CB: I’ve had that exact experience. And I don’t think there is enough writing about it. For me, watching my kids age is a renegotiation of everything. Every time I think I’ve made sense of my memories, my children hit new milestones and I realize I haven’t pinned it all down so neatly. For me, motherhood awoke a lot of rage. I realized, wow, things back then were actually worse than I’d thought. It opens up a new layer of absolute anger. I’ve had to do a lot of processing of the anger that’s come up in my body. What do you do when there is no one from the past to hold accountable? It’s work you have to do for yourself. It’s a gift to yourself to do that work, but it’s not easy stuff. 

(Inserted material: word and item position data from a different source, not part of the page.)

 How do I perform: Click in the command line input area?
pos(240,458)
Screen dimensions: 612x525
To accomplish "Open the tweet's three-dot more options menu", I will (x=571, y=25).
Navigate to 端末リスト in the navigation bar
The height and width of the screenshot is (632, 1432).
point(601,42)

MS: Let’s bring it back around to the book—Clove is trying to outrun her trauma but eventually she comes up against the fact that it’s still there in the room with her. I’m curious whether for you, Madwoman tells a hopeful story about trauma and motherhood?

Violence doesn’t just end, someone has to carry it.

CB: I do think Clove comes to the understanding that she cannot bypass her trauma. She realizes it’s not serving her or her children or her relationships to hide from the truth of her past; it’s actually this massive bypass. At the start of the book she mentions that she’s done so many different healing modalities—but she has never tried just looking at the truth of her life directly. I think the novel ends with a door opening for Clove, rather than closing.

MS: Are you feeling ready to put such a personal novel out into the world, and for the heavy emotional responses you’re likely to receive from your readership? Is it different from the first two books?

CB: This is such a different feeling. I’ve been really emotional lately, and I think it’s because I’m anticipating what it’ll feel like to have the book out in the world. I do feel that, as you’ve said, women might read this and it’ll spark conversation or deepen their understanding of something—that is the utmost goal, the most amazing outcome I could imagine for Madwoman: for women to understand the effects of domestic violence in a way that fosters connection rather than division. I look forward to that piece of it, I really do. Beyond my urge to write, to make art, I do have a sense that this book needed to exist, to be in the world. The suffering my mother endured, that I endured, I like the idea that it might have a meaning beyond just suffering. That is what art does. This is the power of story.